Work to be completed -> Set down, word for word, the part of the passage on creative and critical writing that opens with the words containing "From Birbal and" and closes with "And The Republic?".

Text passage ->
+---+

From Birbal and Gopalbhar and Don Quixote we know that all writing – and thinking – is a product of conversation. Two foundational texts, of two different cultures – Plato’s The Republic and the Bhagvad Gita – are structured in the form of conversation, as dialogue, as argument. Is the Gita creative or critical text? And The Republic?

The creative, the modernists remind us, is something that cannot be diminished. But can the critical be diminished? Diminishing a work to its synopsis, reducing it to its blurb, to listicles, as the culture of paraphrase now imposes on us, is to deny both the right of existence of the work itself. (If we have a blurb, why do we need to read the book?) The word I’m looking for is ‘poetic’ – it is often used to distinguish between the two. There is a history of suspicion around the use of the term – ‘serious’ critics will take offense if their writing is called ‘poetic’, equating it to ‘impressionistic’; the poet-critic will take umbrage as well, for not being deemed ‘intellectual’ enough. To make these divisions, between the creative and the critical, between poet and critic, between creative writer and scholar, and then try to bring them together, to the background sound of Humpty Dumpty (‘Could never put Humpty together again’), is a bit like the magician who saws through a human body in a box, and then, puts the severed pieces back together. The truth, as we know, is that the body was never chopped at all. It was only an illusion for us to be impressed by the magician, to validate the ticket money to ourselves. I think the analogy is true of writing – there never was a severance between the creative and the critical until one went to university and was asked to choose between the two. The trigger was commercial: separation of departments, of theorists and practitioners; power; more jobs; more students; corporatisation of writing by branding it. The subterranean energy of the Creative-Critical movement, now being reinvented and repackaged, is a corrective measure as much as it is an empowering one. Not creative or critical but creative and critical. For criticism and lyricism are not antithetical in nature.

I began with an epigraph from J C Ransom’s essay “Criticism Inc”. Ransom identifies three categories of people who could become critics: ‘the philosopher, who should know all about the function of the fine arts (but) … his theory is very general and his acquaintance with the particular works of art is not persistent and intimate, especially his acquaintance with their technical effects; ‘the university teacher of literature, who is styled professor, and who should be the very professional we need to take charge of the critical activity … but he is a greater disappointment … Professors of literature are learned but not critical men’. The third is ‘the artist himself; … but his understanding is intuitive rather than dialectical—he cannot very well explain his theory of the thing’. And yet, Ransom, like Eliot before him, writing this in 1937, chooses the practitioner: ‘It is true that literary artists, with their command of language, are better critics of their own art than are other artists; probably the best critics of poetry we can now have are the poets’. Creative-Critical, Inc., an enterprise that we see emerging today, is perhaps only a call for the rehabilitation of literature and its practitioners to literature departments, from where they were evacuated — or banished — after the ‘sociological turn’.

 

And now I’m not even sure whether what I have written is a creative or critical piece of writing.

+---+

Provided information ->
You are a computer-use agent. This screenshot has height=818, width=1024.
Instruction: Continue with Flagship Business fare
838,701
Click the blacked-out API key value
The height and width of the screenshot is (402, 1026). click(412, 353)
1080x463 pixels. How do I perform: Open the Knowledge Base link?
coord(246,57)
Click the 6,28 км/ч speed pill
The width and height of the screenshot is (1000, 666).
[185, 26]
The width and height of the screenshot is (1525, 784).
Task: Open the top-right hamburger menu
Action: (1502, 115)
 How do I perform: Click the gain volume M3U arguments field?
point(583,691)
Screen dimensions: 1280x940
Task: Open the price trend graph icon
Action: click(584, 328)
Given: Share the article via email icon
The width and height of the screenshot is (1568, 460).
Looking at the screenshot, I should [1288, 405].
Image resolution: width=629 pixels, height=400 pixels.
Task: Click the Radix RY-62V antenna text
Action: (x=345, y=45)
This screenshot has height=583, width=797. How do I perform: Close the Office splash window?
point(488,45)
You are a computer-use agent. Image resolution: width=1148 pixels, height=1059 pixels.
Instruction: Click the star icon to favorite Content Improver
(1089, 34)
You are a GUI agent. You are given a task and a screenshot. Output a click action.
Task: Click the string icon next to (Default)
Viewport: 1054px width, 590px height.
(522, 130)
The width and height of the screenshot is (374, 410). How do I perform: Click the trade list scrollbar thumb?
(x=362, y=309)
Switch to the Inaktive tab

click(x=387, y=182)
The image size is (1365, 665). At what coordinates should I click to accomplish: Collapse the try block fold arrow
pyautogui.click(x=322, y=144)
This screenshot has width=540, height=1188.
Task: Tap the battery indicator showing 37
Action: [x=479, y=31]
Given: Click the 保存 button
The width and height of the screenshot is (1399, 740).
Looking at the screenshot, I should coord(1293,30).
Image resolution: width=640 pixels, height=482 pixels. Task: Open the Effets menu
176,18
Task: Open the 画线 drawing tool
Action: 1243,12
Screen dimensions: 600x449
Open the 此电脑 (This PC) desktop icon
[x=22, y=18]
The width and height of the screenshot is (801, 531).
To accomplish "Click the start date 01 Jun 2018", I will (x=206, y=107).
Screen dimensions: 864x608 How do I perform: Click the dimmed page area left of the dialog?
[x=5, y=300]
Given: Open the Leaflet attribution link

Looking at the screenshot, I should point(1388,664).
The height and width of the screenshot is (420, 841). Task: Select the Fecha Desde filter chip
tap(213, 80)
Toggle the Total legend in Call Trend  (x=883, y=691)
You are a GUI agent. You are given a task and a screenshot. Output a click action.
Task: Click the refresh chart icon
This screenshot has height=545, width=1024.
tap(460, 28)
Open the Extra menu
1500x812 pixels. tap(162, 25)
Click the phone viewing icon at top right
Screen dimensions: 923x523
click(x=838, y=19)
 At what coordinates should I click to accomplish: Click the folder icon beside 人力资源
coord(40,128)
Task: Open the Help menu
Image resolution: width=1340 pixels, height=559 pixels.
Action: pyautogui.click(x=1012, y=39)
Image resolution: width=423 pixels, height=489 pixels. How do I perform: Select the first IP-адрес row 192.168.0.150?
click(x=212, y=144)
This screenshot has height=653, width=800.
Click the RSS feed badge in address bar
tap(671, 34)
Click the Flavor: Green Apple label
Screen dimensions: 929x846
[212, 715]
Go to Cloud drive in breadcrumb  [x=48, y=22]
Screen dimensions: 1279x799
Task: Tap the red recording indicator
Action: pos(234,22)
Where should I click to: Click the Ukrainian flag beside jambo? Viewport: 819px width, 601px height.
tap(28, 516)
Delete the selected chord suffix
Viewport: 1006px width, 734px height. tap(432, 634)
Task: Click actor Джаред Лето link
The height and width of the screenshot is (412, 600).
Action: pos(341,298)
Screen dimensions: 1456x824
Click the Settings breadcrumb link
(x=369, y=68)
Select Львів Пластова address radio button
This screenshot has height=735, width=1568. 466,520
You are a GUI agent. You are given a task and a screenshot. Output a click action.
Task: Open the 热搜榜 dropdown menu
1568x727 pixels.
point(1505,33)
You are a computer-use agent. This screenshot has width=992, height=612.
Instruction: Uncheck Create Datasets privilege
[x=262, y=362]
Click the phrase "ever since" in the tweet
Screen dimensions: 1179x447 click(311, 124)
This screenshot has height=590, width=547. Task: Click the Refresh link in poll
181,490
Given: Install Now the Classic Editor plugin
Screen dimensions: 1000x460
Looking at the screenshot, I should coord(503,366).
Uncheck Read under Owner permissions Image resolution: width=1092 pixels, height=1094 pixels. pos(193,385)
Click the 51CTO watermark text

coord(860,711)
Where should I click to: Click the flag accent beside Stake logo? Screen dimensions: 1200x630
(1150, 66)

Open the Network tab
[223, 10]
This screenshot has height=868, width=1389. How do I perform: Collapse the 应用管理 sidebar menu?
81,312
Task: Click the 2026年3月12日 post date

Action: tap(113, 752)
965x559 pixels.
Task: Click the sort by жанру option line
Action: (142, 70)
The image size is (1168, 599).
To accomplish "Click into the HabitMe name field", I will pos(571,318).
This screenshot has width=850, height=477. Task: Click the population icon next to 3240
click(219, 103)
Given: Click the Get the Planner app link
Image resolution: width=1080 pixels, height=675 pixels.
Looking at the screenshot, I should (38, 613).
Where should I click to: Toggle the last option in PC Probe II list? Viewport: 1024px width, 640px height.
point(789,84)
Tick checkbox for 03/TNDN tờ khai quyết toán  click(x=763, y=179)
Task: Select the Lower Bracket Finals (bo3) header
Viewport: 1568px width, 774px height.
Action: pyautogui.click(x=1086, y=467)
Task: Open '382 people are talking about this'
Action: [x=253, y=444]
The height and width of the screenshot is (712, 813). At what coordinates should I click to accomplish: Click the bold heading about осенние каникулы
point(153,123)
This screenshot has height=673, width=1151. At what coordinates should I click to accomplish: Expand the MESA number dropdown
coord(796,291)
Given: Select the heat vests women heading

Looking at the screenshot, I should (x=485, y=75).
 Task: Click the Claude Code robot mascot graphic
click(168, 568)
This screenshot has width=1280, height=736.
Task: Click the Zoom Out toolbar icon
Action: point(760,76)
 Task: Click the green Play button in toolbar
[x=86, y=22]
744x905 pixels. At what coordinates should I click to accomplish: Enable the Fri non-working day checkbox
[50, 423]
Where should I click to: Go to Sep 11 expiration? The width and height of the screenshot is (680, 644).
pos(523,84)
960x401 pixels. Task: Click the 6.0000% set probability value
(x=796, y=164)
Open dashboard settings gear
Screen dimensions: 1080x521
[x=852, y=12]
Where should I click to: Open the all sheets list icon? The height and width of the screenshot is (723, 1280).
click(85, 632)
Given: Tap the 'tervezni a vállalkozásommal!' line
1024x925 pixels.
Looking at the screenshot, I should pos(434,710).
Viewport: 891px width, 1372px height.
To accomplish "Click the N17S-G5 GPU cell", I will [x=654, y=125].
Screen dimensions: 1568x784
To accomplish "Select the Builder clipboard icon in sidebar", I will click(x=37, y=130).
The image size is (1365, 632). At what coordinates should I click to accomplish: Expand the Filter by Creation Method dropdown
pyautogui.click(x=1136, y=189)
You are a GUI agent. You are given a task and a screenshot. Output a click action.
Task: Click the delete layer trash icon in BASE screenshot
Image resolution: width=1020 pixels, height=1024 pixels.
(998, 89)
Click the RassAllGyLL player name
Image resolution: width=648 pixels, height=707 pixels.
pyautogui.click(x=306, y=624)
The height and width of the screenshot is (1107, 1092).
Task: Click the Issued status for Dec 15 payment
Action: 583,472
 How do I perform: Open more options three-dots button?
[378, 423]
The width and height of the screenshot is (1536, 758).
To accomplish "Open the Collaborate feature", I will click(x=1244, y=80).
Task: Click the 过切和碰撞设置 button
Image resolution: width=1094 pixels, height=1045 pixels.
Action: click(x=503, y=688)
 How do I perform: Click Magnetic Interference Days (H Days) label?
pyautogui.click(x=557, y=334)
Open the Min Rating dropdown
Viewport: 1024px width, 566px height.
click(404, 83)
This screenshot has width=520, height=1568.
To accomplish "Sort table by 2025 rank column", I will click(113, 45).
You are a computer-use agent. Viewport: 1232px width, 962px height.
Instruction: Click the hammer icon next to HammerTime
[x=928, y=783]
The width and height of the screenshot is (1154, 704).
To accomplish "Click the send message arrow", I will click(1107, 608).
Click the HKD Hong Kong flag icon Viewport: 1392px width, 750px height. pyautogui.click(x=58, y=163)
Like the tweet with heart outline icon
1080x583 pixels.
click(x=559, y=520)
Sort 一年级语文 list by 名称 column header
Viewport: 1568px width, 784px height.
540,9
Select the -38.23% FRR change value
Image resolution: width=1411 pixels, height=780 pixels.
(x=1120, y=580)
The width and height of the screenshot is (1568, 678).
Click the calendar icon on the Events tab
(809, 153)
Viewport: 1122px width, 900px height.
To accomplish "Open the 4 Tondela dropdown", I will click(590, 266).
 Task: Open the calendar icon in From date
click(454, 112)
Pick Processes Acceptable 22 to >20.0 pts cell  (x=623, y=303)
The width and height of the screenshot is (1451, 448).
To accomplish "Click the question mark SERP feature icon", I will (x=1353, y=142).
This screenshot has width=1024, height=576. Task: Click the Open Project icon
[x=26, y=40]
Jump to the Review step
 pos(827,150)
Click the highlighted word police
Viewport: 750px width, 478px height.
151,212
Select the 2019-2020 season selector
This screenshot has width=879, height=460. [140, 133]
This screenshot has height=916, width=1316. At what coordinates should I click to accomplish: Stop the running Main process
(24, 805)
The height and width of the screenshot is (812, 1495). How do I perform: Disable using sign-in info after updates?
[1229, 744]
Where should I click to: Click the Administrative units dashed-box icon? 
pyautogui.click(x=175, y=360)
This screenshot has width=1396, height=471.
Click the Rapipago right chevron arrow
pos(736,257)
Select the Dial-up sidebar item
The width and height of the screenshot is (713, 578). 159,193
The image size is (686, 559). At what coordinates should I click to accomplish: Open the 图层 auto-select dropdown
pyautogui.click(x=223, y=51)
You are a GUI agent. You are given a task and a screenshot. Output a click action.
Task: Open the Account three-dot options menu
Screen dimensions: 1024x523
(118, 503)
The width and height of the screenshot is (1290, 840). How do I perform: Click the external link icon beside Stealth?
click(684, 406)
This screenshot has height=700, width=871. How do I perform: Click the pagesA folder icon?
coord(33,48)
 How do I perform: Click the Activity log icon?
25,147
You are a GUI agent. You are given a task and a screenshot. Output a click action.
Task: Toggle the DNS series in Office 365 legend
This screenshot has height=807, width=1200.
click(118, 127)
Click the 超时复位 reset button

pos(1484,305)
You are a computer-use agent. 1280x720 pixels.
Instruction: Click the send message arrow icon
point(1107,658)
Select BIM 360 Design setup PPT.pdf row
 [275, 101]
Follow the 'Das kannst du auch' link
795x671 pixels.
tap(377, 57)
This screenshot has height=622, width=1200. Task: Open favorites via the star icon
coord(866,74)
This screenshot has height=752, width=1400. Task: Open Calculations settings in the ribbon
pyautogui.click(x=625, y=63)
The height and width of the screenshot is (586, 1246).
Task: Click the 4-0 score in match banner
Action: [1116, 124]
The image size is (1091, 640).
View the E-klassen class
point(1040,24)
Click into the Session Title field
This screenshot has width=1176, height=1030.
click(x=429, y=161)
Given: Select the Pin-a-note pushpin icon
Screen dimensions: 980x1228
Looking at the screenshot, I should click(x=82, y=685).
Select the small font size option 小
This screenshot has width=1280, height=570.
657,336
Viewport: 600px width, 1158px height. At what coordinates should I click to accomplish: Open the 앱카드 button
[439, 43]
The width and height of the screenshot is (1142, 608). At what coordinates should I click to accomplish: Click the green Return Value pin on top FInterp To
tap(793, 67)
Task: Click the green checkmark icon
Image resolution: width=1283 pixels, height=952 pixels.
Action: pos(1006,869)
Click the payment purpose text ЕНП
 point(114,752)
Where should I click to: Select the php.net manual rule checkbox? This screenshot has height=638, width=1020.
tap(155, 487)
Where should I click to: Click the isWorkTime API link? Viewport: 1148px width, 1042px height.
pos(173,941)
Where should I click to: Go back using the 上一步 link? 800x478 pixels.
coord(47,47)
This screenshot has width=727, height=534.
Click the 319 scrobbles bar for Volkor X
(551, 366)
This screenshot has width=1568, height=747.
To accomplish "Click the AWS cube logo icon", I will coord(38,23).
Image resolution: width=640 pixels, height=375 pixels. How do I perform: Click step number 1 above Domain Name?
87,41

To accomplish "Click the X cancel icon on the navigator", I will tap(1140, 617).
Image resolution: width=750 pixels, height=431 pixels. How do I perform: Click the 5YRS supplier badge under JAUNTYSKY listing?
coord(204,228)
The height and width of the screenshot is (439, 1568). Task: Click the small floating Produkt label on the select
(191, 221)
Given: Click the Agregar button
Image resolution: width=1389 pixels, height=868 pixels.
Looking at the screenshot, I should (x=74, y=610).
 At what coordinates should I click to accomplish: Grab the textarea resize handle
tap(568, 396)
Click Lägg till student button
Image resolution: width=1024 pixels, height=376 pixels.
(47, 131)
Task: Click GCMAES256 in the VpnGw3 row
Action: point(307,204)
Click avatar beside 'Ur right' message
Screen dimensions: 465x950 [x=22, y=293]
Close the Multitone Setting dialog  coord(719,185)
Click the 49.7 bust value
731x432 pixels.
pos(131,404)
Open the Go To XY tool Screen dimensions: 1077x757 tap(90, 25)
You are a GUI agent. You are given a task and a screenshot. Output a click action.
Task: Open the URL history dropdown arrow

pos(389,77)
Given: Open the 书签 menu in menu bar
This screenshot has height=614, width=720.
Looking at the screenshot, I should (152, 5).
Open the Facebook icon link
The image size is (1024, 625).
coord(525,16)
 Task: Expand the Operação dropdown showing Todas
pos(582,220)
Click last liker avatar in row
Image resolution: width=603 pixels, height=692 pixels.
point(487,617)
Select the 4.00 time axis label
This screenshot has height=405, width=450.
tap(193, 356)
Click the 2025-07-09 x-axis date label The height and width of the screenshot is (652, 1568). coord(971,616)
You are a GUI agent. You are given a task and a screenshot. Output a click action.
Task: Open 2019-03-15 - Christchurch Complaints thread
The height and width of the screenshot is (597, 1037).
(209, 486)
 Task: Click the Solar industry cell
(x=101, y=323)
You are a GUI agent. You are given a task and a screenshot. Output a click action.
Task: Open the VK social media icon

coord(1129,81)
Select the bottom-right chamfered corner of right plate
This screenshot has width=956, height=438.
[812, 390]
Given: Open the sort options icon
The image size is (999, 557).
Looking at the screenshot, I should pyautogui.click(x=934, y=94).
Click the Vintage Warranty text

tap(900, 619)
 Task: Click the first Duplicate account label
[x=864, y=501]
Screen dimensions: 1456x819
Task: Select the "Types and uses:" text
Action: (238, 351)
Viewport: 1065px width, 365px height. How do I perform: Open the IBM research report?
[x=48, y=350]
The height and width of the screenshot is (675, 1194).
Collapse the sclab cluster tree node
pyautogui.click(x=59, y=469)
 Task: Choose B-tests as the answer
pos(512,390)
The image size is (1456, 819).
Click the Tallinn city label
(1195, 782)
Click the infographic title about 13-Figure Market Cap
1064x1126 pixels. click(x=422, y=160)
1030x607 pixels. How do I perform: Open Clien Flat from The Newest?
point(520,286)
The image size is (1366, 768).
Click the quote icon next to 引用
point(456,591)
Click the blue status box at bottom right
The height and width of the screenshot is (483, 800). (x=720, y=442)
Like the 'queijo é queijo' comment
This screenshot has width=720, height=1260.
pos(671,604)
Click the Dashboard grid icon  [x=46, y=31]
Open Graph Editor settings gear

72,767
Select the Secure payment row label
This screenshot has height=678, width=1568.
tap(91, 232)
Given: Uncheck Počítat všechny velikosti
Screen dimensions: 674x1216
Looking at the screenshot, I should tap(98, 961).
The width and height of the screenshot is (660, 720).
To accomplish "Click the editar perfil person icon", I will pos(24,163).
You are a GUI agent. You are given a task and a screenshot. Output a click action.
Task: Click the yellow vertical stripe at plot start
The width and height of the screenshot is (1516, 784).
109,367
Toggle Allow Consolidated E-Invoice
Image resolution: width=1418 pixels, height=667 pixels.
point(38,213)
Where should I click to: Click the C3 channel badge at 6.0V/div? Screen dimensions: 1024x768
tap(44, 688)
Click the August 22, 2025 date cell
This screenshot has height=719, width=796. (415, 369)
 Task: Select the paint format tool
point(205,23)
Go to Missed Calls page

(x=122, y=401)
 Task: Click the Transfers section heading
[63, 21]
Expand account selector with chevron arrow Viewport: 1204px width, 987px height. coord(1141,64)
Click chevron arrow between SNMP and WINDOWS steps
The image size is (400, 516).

+---+

Completed exercise ->
From Birbal and Gopalbhar and Don Quixote we know that all writing – and thinking – is a product of conversation. Two foundational texts, of two different cultures – Plato’s The Republic and the Bhagvad Gita – are structured in the form of conversation, as dialogue, as argument. Is the Gita creative or critical text? And The Republic?